December – the month of Christmas, and of X-mas parties, but also the beginning of the skiing season. Let’s examine more closely what view the law and the courts take of injuries sustained by staff at these events organized by the employer – are they a “private problem” of the given employee, or do they qualify as a work accident?
From the vantage point of the law, a “work accident” is any damage to the health of an employee which occurred independent of the employee’s will, due to the temporary, sudden, and violent impact of external forces within the context of (or in connection with) the discharge of work duties. At first glance, grinding away on the dancefloor at the company Christmas party or hitting the slopes on a skiing trip alongside one’s colleagues does not appear to qualify as the discharge of work duties or a directly related activity. It would therefore be fair to say that any injury sustained as a consequence of these pursuits cannot very well qualify as a work accident. However, this conclusion is not necessarily always true.

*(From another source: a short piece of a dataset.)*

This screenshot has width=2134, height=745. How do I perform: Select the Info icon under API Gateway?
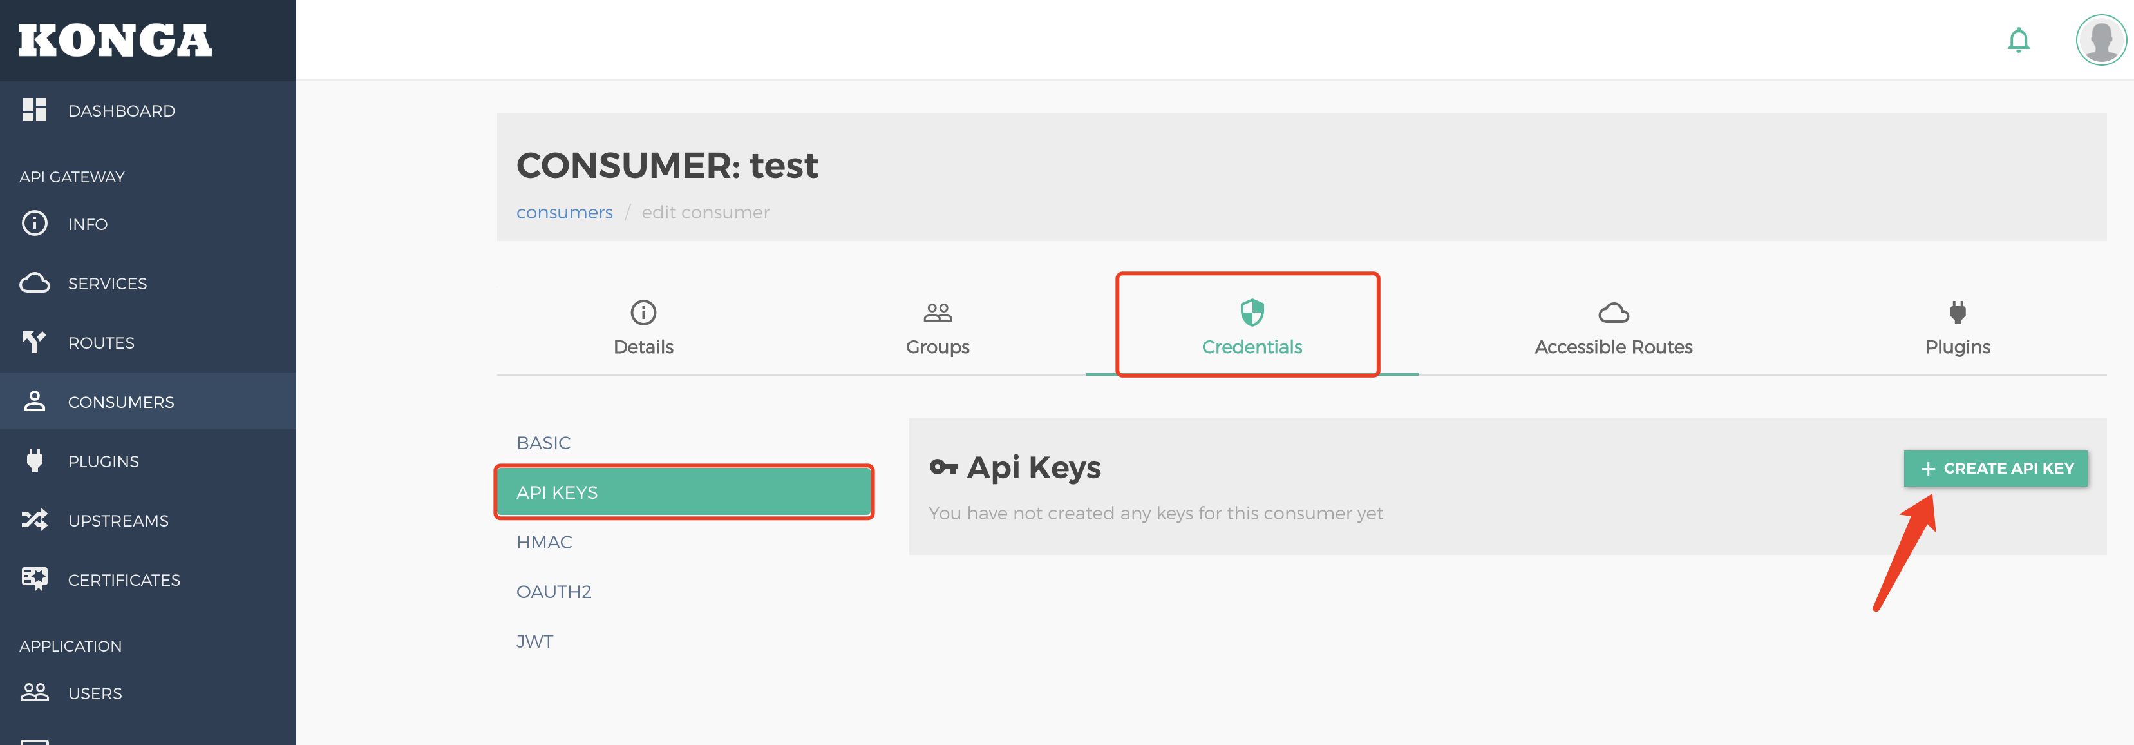pyautogui.click(x=35, y=223)
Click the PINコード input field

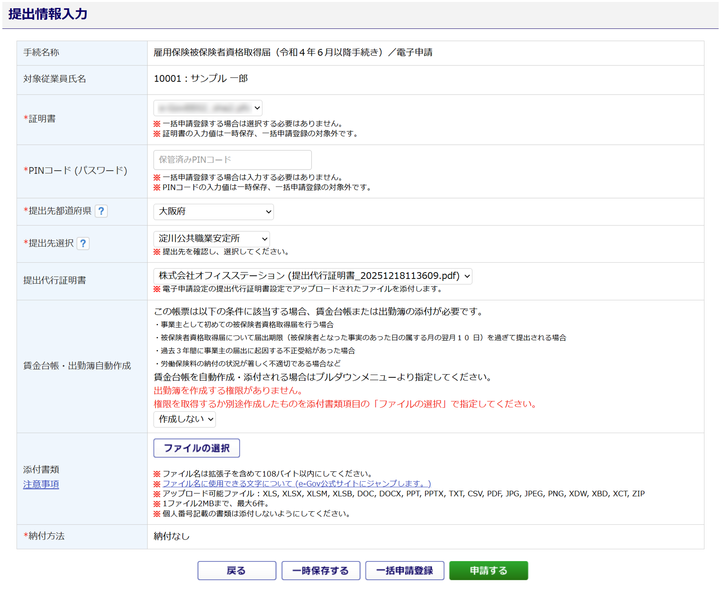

When determining whether or not an injury sustained at the Christmas party of the skiing trip of the employer counts as work accident, one must establish whether the event in question was a teambuilding event or merely an (employer-sponsored) “entertainment or leisure-time activity”.
Teambuilding generally means an intensive and goal-oriented attempt to build and develop the working potential of individual teams of staff members, with a particular stress on deepening motivation and mutual trust and improving performance and communication between team members. If an employee sustains injuries while attending an event which was organized by the employer with the goal to build and develop the team, then these injuries will most likely qualify as a work accident – unless alcohol played a role and the employee got injured in a state of intoxication.
Another possibility is that the employee was one of the hosts at the party of a key-account client. If the employee was asked to attend the party within a professional context, then their attendance at the party was a part of their job duties, and the injury therefore qualifies as a work accident.
A similar conclusion (which is borne out by the case law of the Supreme Court) applies to injuries sustained during a skiing trip which the employer organized – not as a teambuilding event for its own staff, but for customers of the employer, with a view to strengthening their business relations, whereas the injured employee was tasked with looking after their clients even “on the slope”.